** Task inputs follows **
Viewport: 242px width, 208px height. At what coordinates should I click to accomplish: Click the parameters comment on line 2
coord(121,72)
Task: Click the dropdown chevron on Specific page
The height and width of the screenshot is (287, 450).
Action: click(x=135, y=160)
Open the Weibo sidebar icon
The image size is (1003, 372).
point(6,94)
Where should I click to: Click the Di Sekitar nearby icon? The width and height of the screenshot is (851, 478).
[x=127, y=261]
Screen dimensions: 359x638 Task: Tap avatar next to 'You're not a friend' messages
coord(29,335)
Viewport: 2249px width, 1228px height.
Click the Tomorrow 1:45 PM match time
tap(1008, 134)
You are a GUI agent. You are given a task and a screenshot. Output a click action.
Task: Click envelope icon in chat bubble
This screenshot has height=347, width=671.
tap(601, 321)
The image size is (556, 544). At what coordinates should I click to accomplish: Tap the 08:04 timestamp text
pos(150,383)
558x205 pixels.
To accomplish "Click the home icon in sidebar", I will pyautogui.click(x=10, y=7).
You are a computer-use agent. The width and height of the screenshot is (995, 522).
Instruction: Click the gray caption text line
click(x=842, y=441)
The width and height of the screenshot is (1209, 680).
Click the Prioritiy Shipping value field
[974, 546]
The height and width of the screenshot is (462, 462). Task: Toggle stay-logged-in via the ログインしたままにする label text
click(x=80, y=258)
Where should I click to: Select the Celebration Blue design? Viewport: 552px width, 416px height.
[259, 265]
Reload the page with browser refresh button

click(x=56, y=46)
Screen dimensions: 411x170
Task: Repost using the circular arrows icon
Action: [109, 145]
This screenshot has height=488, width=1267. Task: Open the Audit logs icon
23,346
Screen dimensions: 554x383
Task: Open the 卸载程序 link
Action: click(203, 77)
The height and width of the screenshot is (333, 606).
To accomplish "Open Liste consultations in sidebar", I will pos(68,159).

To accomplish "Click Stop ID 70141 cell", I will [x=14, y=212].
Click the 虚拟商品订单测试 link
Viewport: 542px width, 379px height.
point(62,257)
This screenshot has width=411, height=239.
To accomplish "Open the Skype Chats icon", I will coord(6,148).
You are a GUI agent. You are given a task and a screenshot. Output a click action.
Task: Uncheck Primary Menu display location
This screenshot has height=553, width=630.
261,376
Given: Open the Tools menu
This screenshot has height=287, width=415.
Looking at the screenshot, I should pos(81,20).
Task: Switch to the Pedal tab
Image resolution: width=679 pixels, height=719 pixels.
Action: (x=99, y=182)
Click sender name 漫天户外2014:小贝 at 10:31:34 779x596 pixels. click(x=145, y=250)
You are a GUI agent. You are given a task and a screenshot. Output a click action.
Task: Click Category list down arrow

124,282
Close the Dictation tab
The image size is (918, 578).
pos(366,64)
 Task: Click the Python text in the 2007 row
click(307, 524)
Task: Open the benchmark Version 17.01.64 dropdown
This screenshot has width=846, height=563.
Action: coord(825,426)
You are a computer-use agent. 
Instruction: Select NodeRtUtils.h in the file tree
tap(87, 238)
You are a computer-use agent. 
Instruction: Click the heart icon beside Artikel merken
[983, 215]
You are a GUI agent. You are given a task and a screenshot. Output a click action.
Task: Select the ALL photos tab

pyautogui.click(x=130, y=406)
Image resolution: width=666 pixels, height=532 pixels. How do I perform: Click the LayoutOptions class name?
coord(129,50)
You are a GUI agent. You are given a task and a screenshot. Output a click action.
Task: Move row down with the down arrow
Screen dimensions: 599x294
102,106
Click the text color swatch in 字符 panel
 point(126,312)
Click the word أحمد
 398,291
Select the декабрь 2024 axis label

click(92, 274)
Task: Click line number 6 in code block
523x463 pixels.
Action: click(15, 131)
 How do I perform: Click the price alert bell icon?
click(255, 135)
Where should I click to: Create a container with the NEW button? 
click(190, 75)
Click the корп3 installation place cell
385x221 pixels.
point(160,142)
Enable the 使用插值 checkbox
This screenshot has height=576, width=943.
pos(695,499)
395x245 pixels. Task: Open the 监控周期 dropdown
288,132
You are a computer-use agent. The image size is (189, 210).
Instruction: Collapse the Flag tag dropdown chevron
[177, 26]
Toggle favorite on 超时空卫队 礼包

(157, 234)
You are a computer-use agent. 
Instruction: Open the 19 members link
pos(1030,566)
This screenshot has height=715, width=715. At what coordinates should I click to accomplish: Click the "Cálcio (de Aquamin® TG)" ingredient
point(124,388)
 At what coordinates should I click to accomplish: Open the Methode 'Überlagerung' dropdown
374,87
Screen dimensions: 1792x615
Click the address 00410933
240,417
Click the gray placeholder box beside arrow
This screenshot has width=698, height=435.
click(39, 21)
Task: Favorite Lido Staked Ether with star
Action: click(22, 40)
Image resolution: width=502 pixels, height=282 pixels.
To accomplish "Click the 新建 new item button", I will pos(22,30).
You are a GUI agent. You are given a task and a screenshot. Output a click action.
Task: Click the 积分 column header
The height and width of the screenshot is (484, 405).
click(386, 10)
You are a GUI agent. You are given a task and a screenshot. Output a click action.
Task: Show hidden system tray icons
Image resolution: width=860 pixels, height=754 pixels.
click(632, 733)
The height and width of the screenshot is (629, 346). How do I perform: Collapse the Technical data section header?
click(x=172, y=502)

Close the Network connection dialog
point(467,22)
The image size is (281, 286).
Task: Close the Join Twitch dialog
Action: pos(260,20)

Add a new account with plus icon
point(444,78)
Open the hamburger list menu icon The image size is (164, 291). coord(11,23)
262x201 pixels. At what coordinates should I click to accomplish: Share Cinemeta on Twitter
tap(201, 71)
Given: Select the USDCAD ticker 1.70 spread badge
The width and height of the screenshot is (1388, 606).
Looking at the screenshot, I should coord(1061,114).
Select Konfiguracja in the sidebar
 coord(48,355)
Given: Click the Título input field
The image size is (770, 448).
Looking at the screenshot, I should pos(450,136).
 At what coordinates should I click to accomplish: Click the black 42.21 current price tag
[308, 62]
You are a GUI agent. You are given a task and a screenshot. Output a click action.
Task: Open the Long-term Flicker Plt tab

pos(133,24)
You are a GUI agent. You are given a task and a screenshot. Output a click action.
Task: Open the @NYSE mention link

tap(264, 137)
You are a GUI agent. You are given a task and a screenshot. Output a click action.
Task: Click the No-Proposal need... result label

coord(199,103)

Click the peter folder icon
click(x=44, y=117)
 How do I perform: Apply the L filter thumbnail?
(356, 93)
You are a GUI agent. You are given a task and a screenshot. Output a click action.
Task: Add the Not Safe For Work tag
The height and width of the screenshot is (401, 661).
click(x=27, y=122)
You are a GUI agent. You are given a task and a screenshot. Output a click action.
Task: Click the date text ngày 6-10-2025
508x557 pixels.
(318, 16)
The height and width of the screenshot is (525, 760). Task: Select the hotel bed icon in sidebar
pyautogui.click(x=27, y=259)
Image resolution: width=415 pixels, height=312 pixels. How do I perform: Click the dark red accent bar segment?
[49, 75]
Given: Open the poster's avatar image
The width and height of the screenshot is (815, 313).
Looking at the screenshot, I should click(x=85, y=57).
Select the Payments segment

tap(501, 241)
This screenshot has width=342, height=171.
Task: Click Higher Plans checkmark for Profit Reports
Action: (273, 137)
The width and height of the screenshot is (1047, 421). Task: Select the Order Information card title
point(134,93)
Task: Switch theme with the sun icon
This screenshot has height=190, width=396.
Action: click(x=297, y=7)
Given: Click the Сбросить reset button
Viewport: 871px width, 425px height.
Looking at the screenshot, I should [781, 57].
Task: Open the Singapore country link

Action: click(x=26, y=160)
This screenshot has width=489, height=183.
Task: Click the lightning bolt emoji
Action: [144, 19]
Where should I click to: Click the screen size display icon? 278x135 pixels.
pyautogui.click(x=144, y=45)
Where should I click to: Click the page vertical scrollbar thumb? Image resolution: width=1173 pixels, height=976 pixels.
** End of Task inputs **
• [Work required] Could you work out how many lines above contain the string "Switch"? Answer with the number only.

• [Solution for this exercise] 2